** Work required **
Once the line with "This screenshot has height=812, width=1495." is found in the data, output it and each following line exactly, up to and including the line with "Check the select-all checkbox in table header", and nothing before or after.

** Record extracts **
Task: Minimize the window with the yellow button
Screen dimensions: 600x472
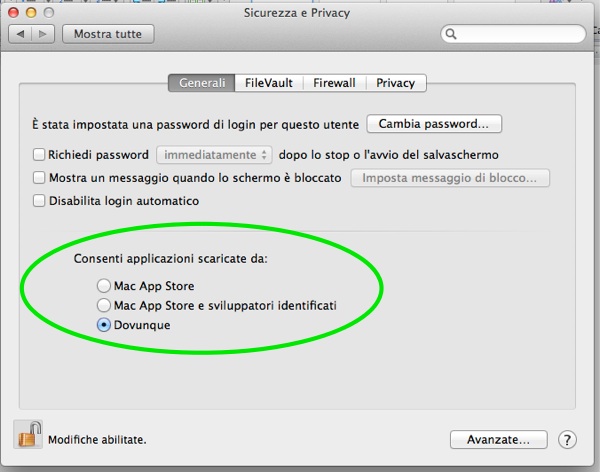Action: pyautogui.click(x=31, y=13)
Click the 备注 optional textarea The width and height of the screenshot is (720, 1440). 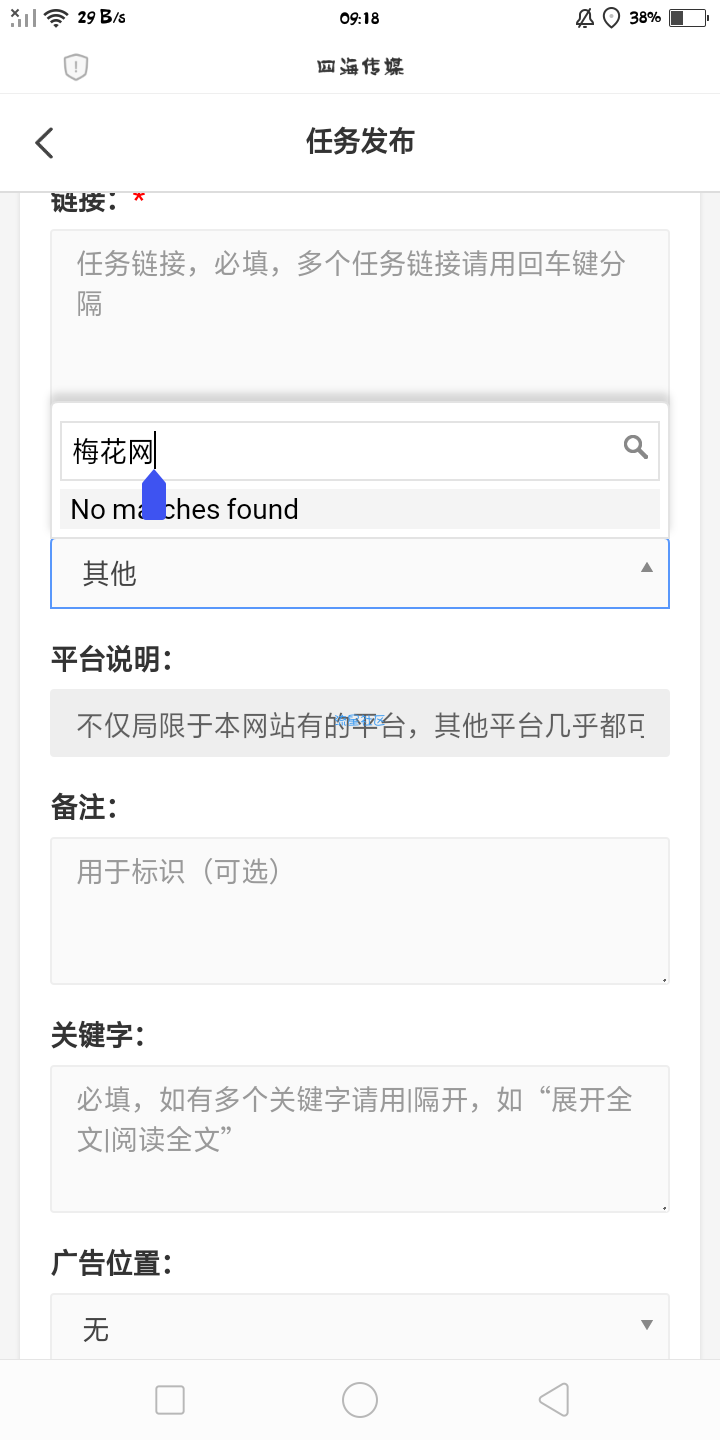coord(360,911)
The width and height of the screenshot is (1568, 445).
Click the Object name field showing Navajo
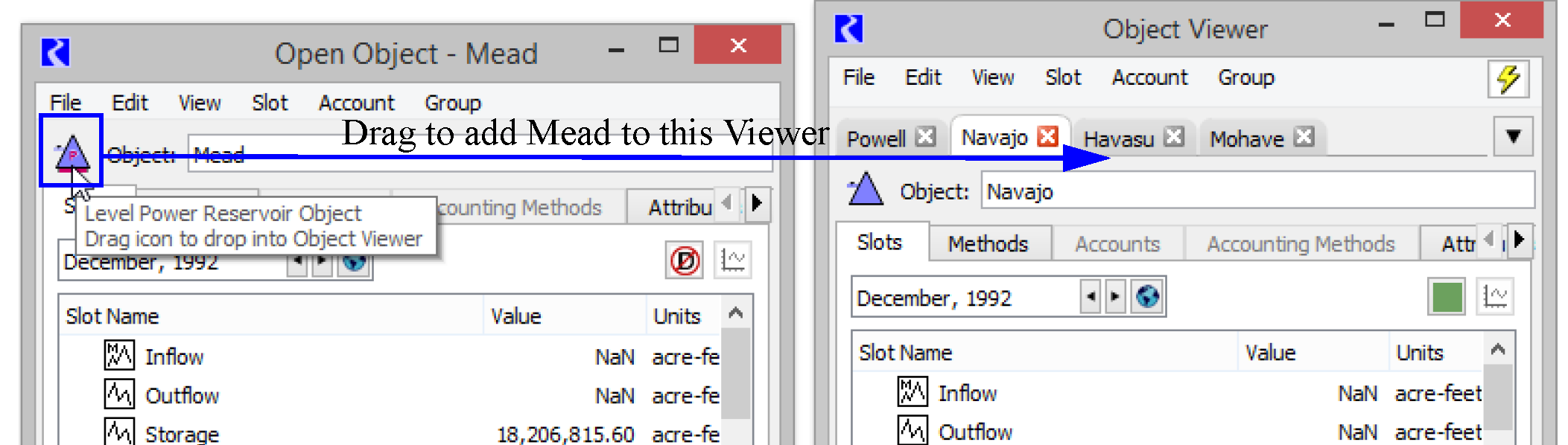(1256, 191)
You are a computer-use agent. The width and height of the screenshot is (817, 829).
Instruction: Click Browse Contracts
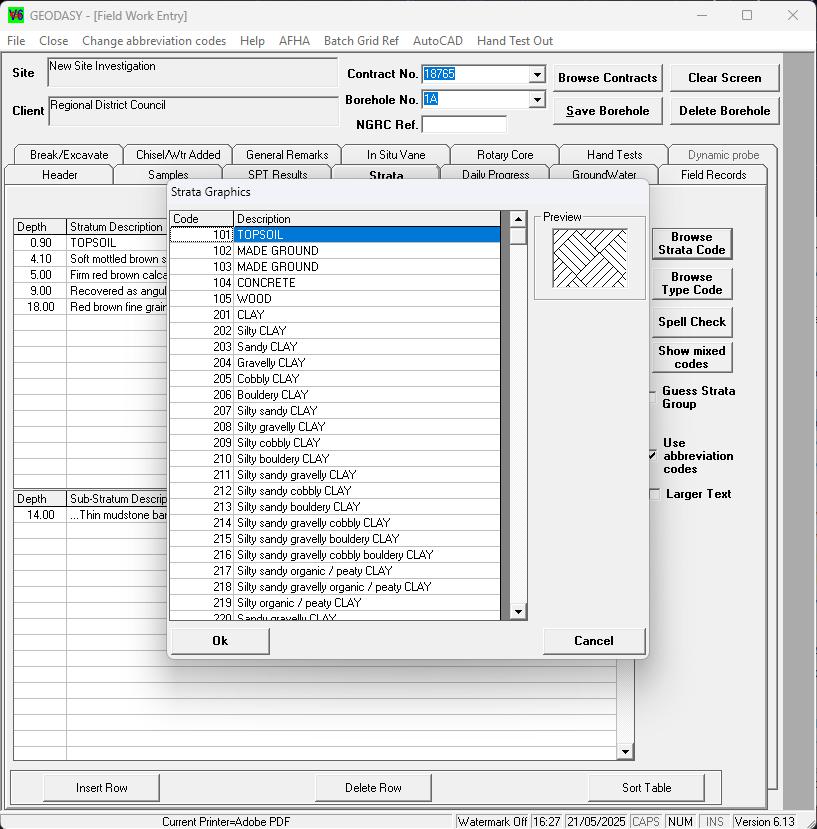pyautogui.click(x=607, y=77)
==
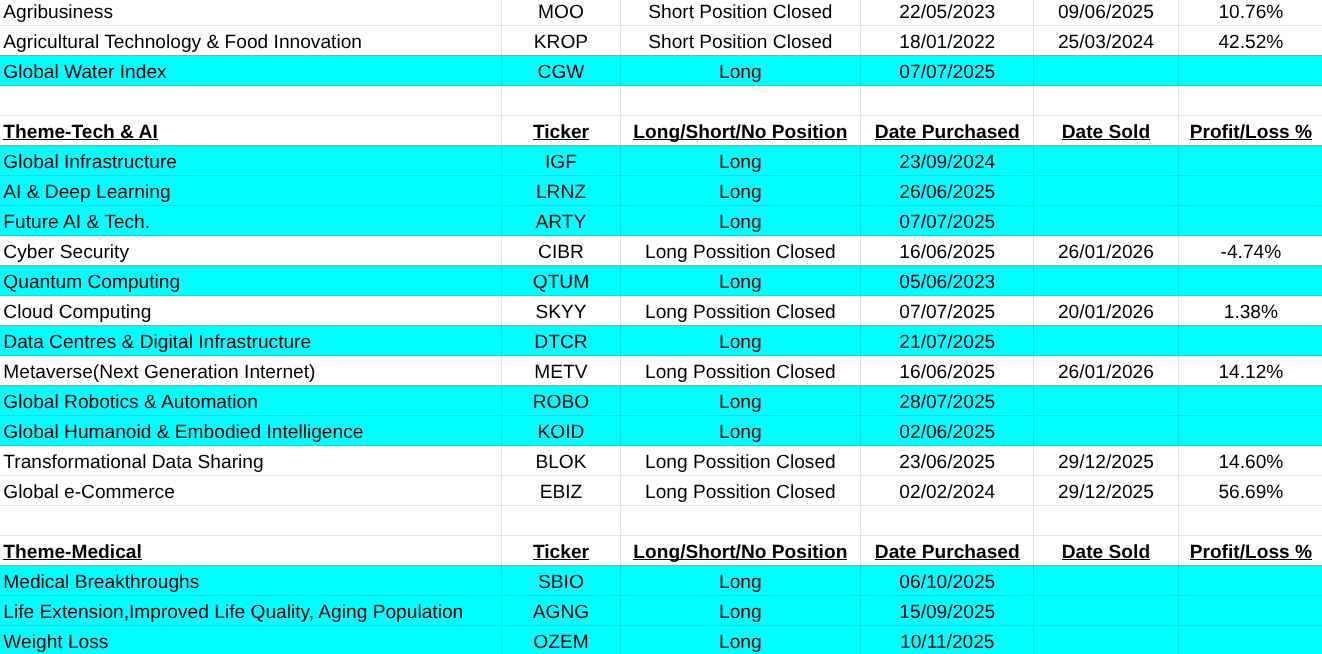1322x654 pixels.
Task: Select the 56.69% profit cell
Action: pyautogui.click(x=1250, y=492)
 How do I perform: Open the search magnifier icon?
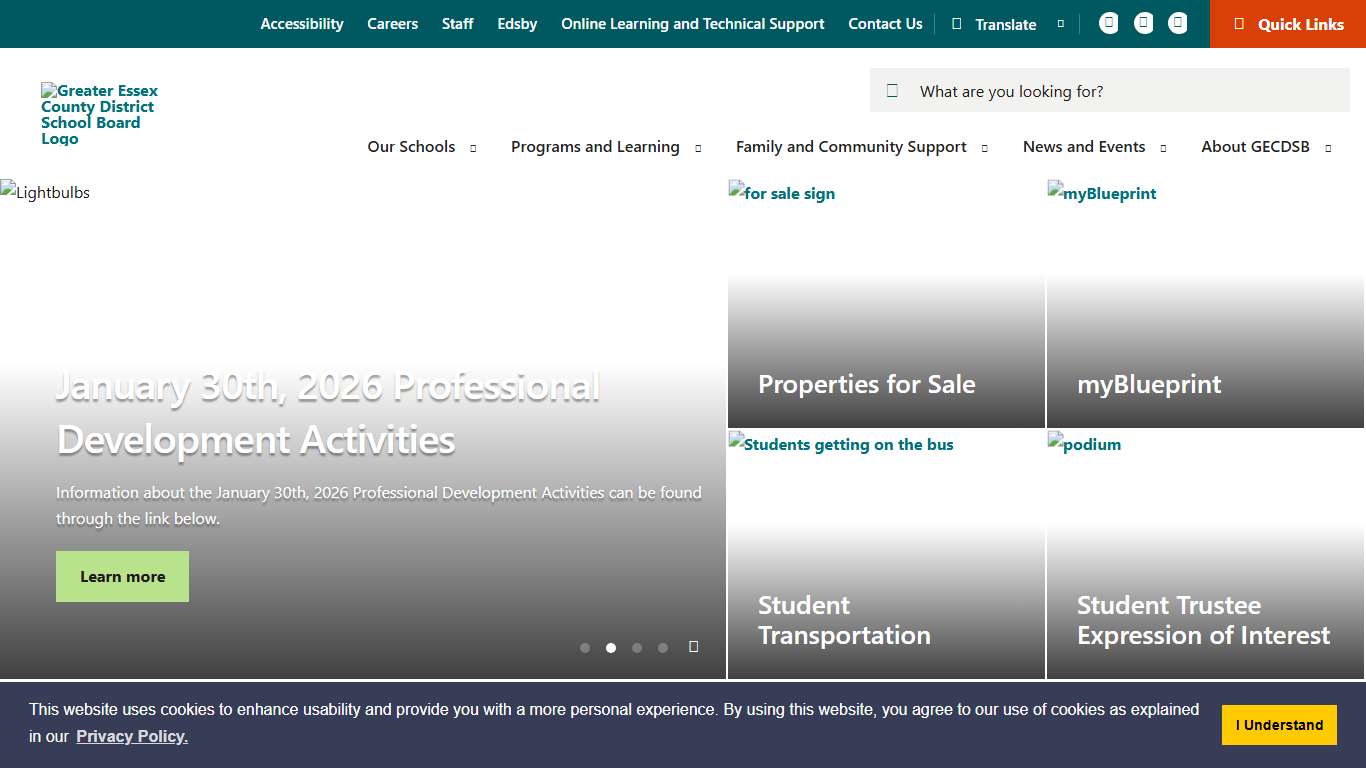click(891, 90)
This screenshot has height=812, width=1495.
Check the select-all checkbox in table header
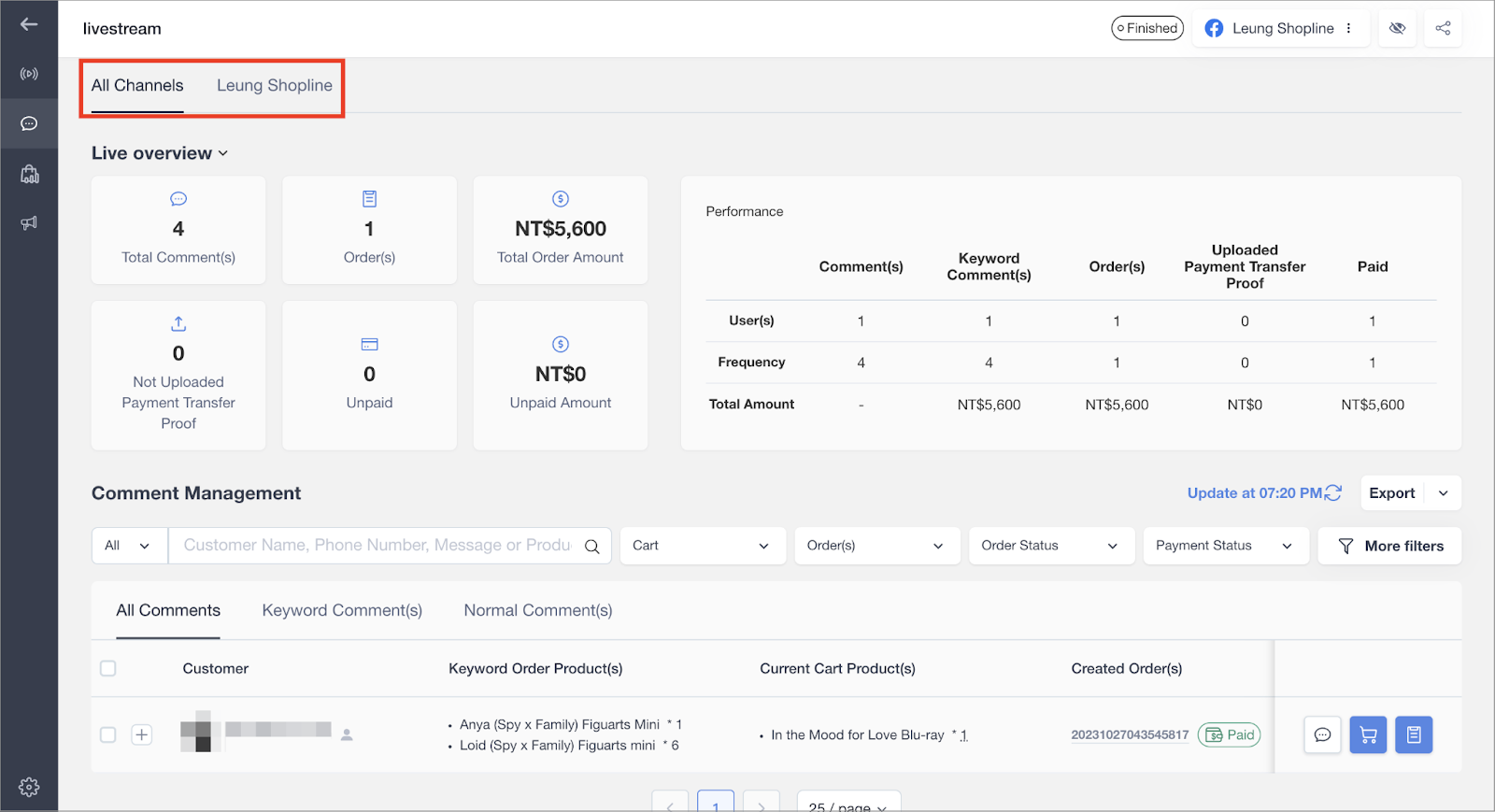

** Worked solution **
This screenshot has height=812, width=1495.
Check the select-all checkbox in table header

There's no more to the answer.